By Ben Velderman
WICHITA, Kan. – It’s a sad fact that labor unions need conflict to exist, the same way fire needs oxygen.
And if labor leaders can’t find sufficient strife between employers and employees, they will manufacture some, just to justify their existence to dues-paying members.
That’s what’s happening in Wichita Public Schools, the largest school district in Kansas.
According to The Wichita Eagle, the local teachers union is balking at a contract offer from school leaders because it requires teachers “to keep written, detailed lesson plans.”
The Eagle reports this “sticking point in contract talks” is a holdover from last year’s negotiations, which ended up being largely decided by a federal mediator.
The union won that round, as their current labor pact only requires lesson plans to have “sufficient detail to provide guidance to the teacher.”
But Wichita Superintendent John Allison isn’t letting the issue go.

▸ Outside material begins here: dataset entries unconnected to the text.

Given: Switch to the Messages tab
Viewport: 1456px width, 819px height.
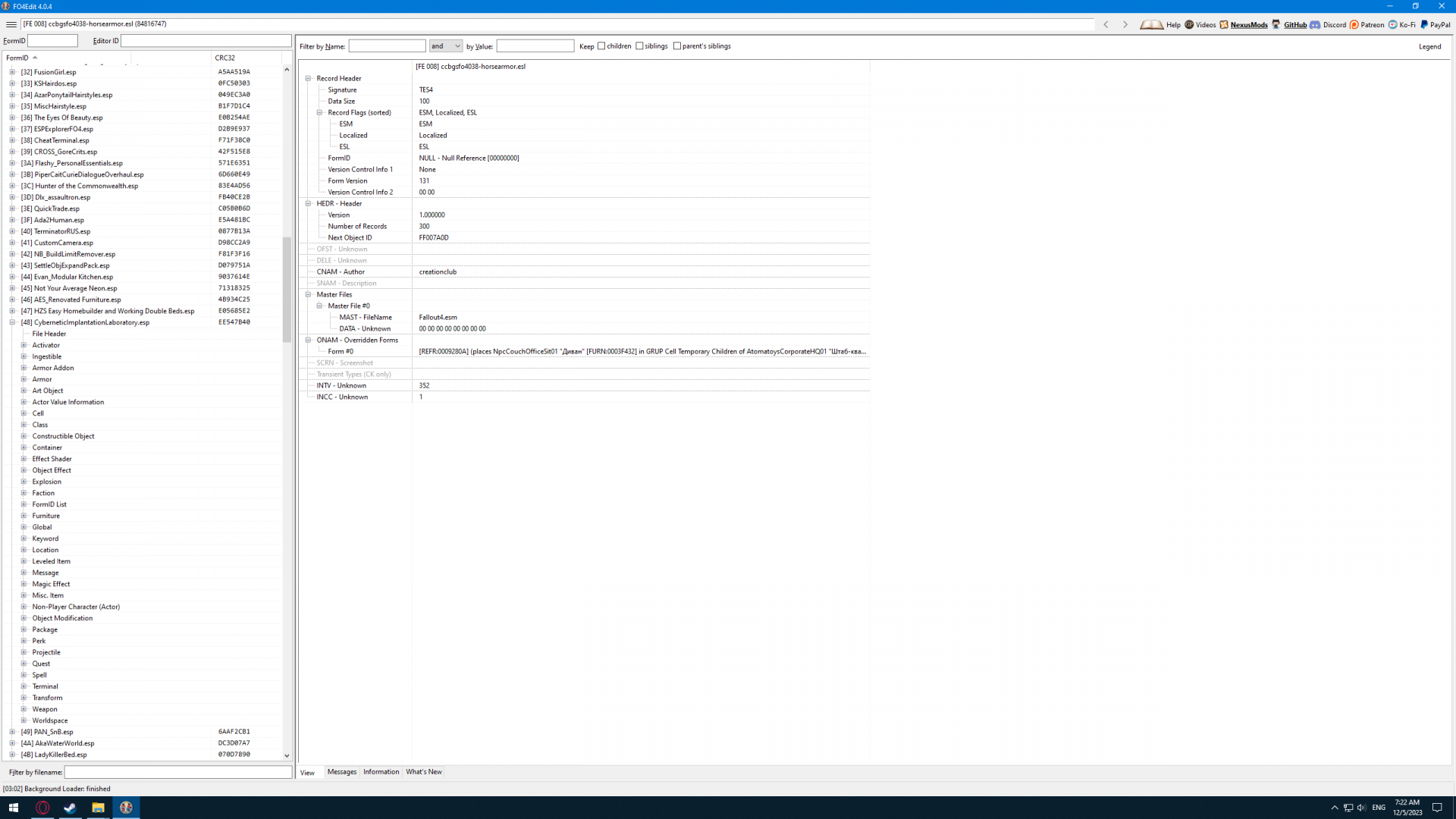Looking at the screenshot, I should (x=341, y=772).
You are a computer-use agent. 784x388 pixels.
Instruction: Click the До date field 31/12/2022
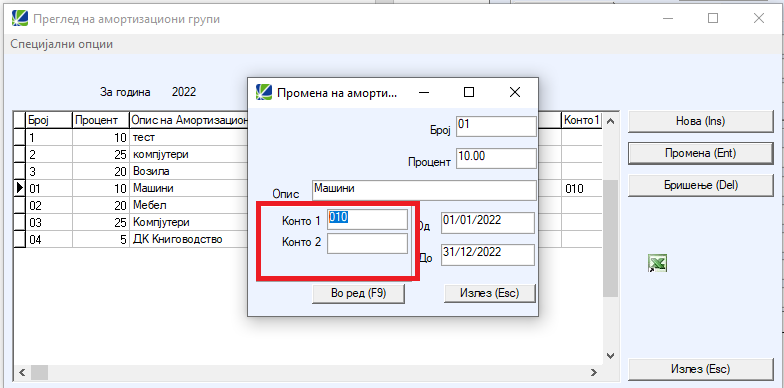[488, 254]
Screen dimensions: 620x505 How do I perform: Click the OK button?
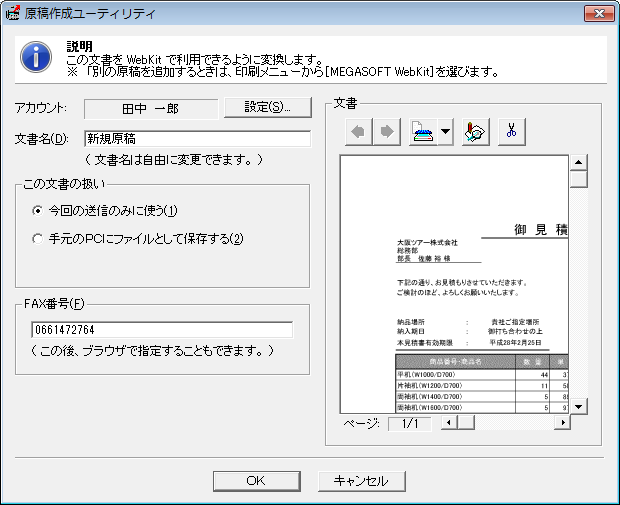(x=254, y=480)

Allison wants district employees to use fully developed lesson plans that identify the lesson’s content and literacy objectives and show how it relates to the state standards. He also wants teachers to demonstrate in writing that they’re following the district’s instructional model.
“I don’t want to get on a plane and have my pilot not have done his checklist and be prepared,” Allison told the Eagle. “That’s very intentional and specific, and education is no different.”
Sound reasonable enough, but not to the United Teachers of Wichita, the local teachers union.
UTW President Randy Mousley described detailed lesson planning as mere “busy work” and warned it would destroy “the art of teaching” and lead to “cookie-cutter lessons.”
In an interview with the newspaper, Mousley conceded that “good instruction starts with good planning,” but argued that it’s too time-consuming.
“There’s only so many hours in a day … and you’ve got to decide which is most important: Is it to produce a piece of paper to satisfy a principal? Or is it putting stuff down – your thoughts about what you’re going to do to impact students in a positive way?” Mousley said.
Mousley’s making a very weak argument, and he probably knows it.
Requiring teachers to keep detailed lesson plans is hardly a radical idea. In fact, one could say that lesson planning is at the heart of the teaching profession.
Teacher colleges spend almost as much time showing students how to design lesson plans as they do training them to be foot soldiers in the fight for social justice.
As for Mousley’s argument that lesson planning undermines “the art of teaching” – well, that should scare the Wichita community greatly.
What Mousley is really saying is that a number of UTW members have gotten so sloppy about lesson planning that they’re barely jotting a few thoughts down on a Post-It note before class begins – if they even bother to do that.
There may be an “art” to such laziness, but it’s not leading to many masterpieces for Wichita taxpayers. Wichita students score below the state average in math and reading, according to Kansas.com.
No wonder Allison wants teachers to use well-crafted lessons plans.
By the way, Mousley obviously understands that once a teacher hits upon a lesson plan that works well, he can save it on his computer and use it every year. That’s hardly a hardship worth derailing contract talks over.
But the fact remains that the UTW is using this silly controversy to create conflict during contract talks and to show Allison the union runs the district, not the superintendent.
The UTW won last year. Local taxpayers better hope the Wichita school board prevails this time around.